I don't understand how come \theta(\alpha_i,\alpha_i)=-1

micromass
Jun24-11, 08:09 PM
Hi yifli! :smile:

According to duality principle, a bilinear function \theta:V\times V \rightarrow R is equivalent to a linear mapping from V to its dual space V*, which can in turn be represented as a matrix T such that T(i,j)=\theta(\alpha_i,\alpha_j). And this matrix T is diagonalizable, i.e., \theta(\alpha_i,\alpha_i)=0,1,-1.

I don't understand how come \theta(\alpha_i,\alpha_i)=-1

That -1 arises because the real numbers are not algebraically closed. In the complex numbers, we have that T is diagonalizable with 0 or 1 on the diagonal.

Basically, saying that theta is diagonalizable is equivalent to picking an orthogonal base for theta.
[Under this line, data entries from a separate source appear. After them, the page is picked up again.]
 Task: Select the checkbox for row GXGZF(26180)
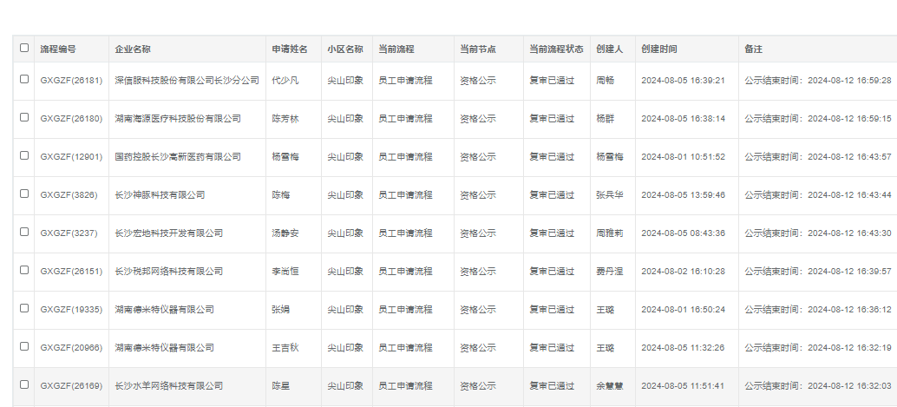click(24, 117)
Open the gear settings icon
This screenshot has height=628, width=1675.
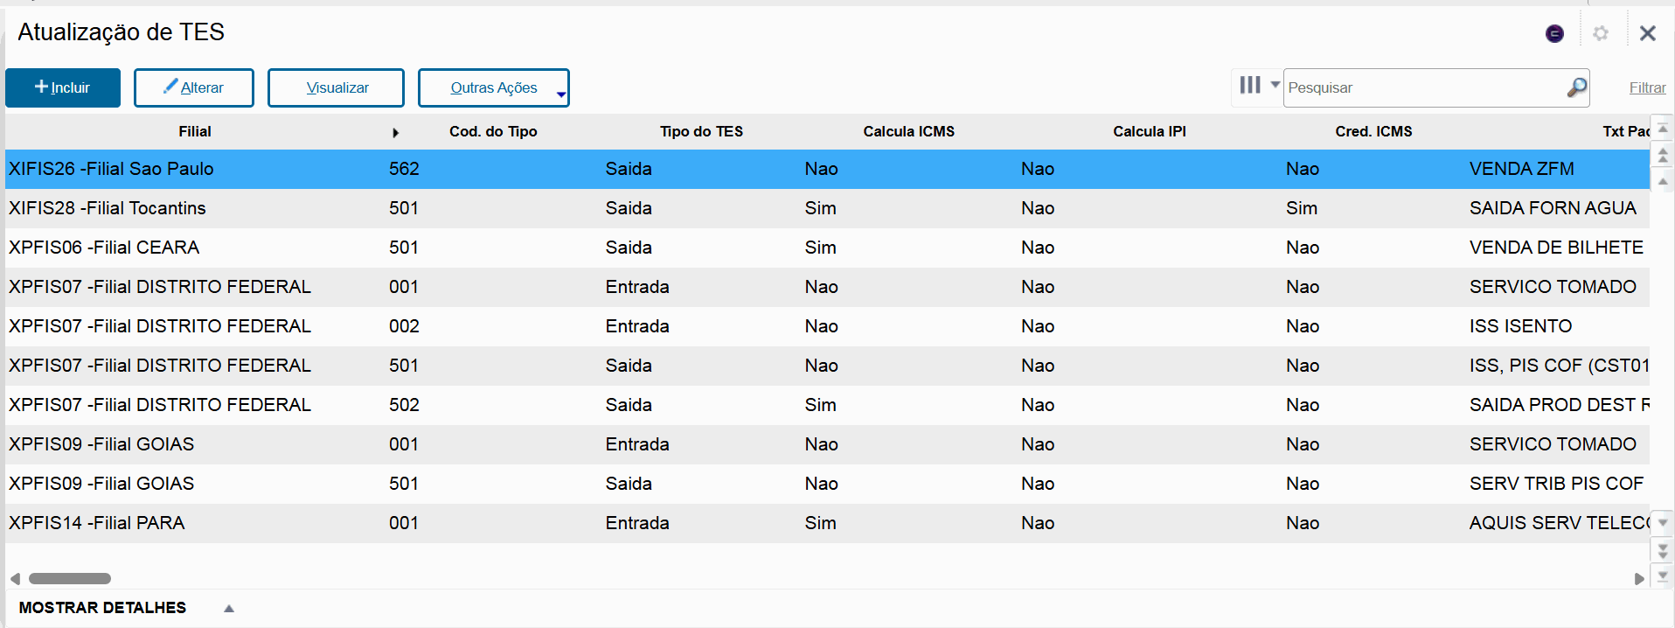pos(1601,33)
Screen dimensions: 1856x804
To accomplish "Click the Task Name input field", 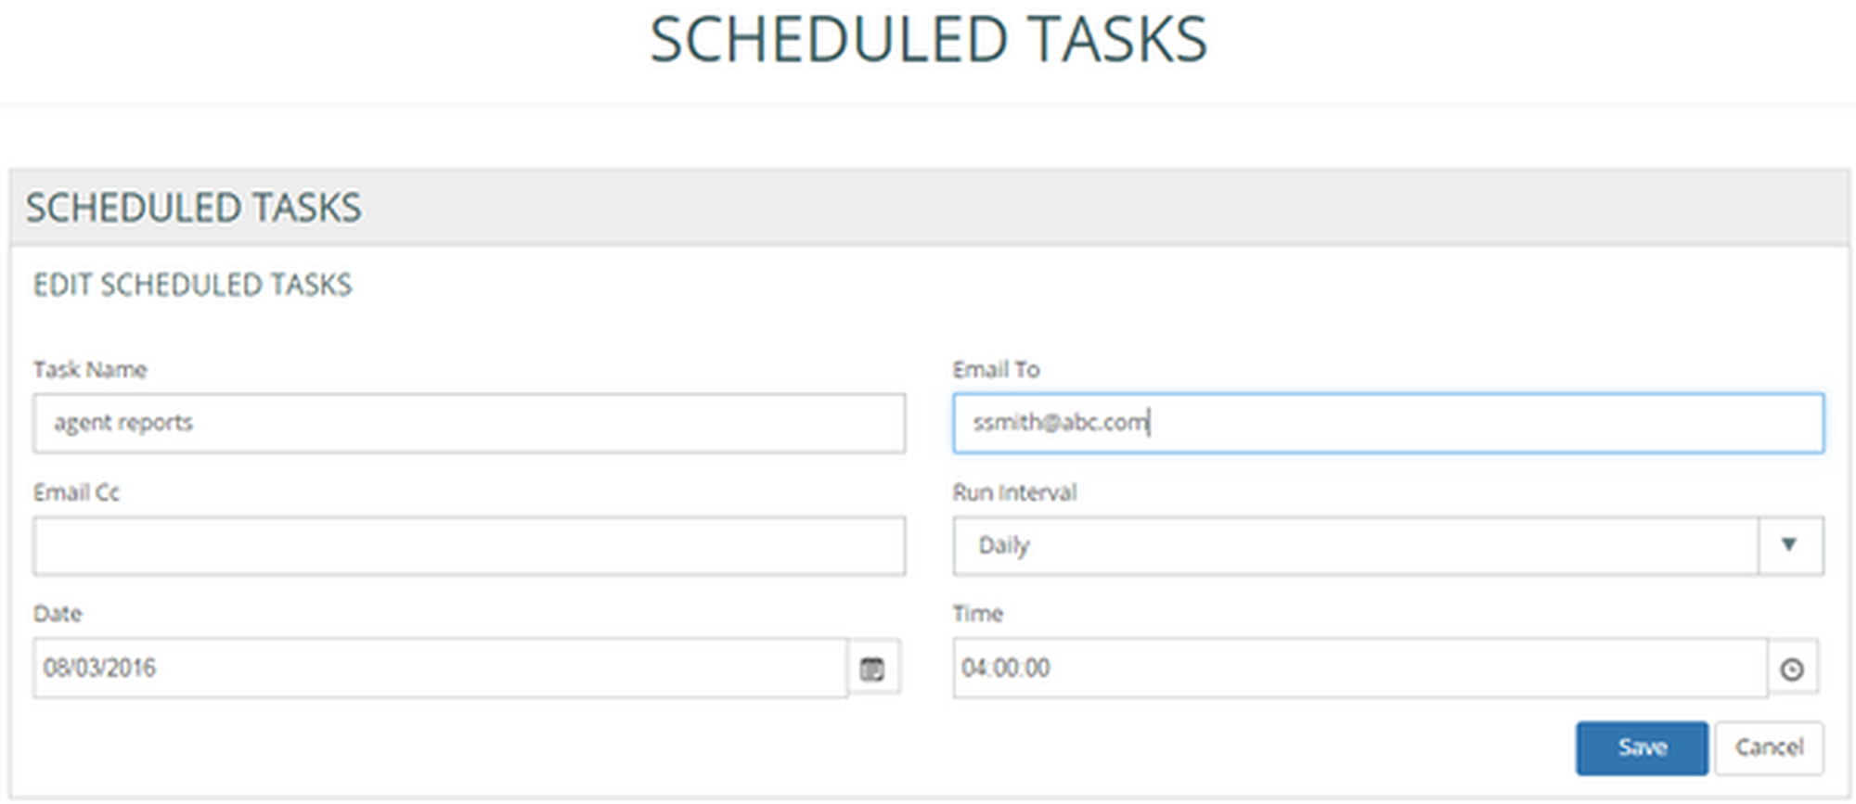I will [x=469, y=423].
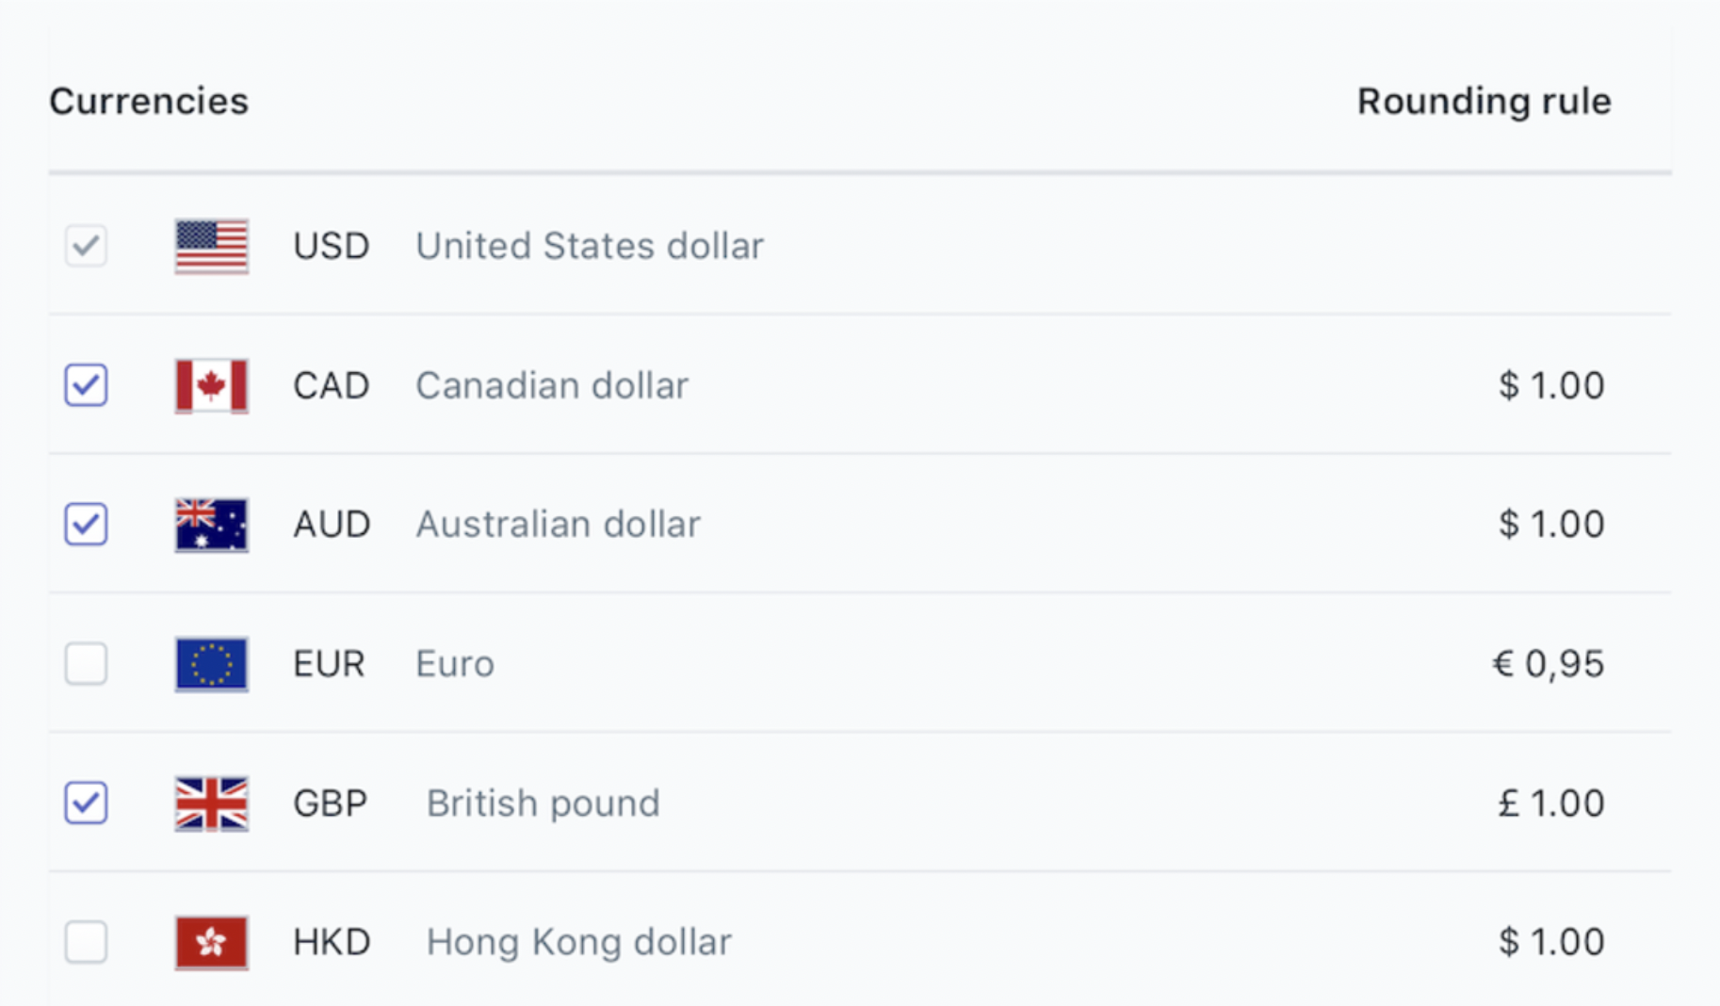
Task: Click the Australian flag icon
Action: pos(211,525)
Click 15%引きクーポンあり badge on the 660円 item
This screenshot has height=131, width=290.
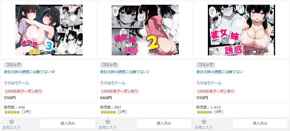(120, 91)
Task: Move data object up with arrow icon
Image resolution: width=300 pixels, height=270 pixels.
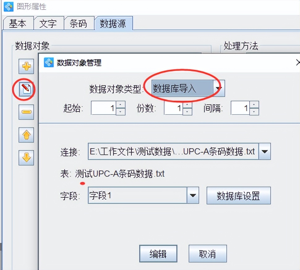Action: coord(26,135)
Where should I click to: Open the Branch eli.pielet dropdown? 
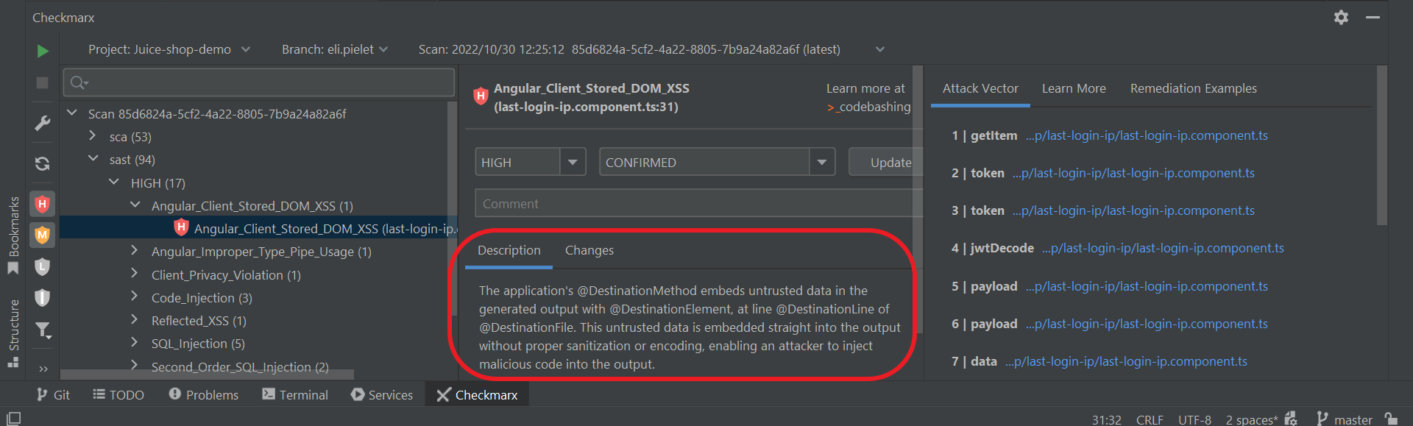335,49
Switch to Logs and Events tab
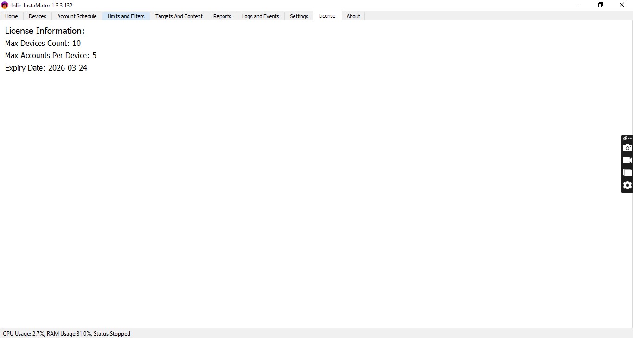This screenshot has width=633, height=338. (x=260, y=16)
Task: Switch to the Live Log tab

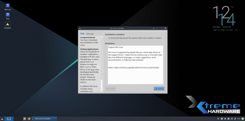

Let's pick an example:

\theta(x,y)=xy

This is a bilinear form and the following base is orthogonal: v=(5,0), w=(0,10). However, we can normalize this by doing:

\frac{v}{\sqrt{\theta(v,v)}}

This yields the base (1,0), (0,1). So we have a diagonalizable matrix with 1's on the diagonal.

However, let's pick

\theta(x,y)=-xy

this is a bilinear form. An orthogonal base for this is again v=(1,0), w=(0,1). However, for this we have

\theta(v,v)=-1

So if we try to normalize this, we get

\frac{v}{\sqrt{\theta(v,v)}}=\frac{v}{\sqrt{-1}}

but this cannot be in the real numbers. It is possible in the complex number, however, and this yields the orthonormal base (-i,0),(0,-i). The norms for this basis are 1, thus we get the matrix with 1's on the diagonal.

Petr Mugver
Jun25-11, 04:55 AM
Uhm, are you guys confusing the terms "diagonalizable" and "orthonormalizable", or is it me, the one confused? When you diagonalize a matrix, don't you multiply on the left and right with a matrix and it's inverse? Instead, in orthonormalization, don't you multiply on the left and right with a matrix and it's transposed? (that's exactly what happens in Micromass's last example)

micromass
Jun25-11, 07:42 AM
Uhm, are you guys confusing the terms "diagonalizable" and "orthonormalizable", or is it me, the one confused? When you diagonalize a matrix, don't you multiply on the left and right with a matrix and it's inverse? Instead, in orthonormalization, don't you multiply on the left and right with a matrix and it's transposed? (that's exactly what happens in Micromass's last example)

Indeed, I've edited my post. Sorry yifli!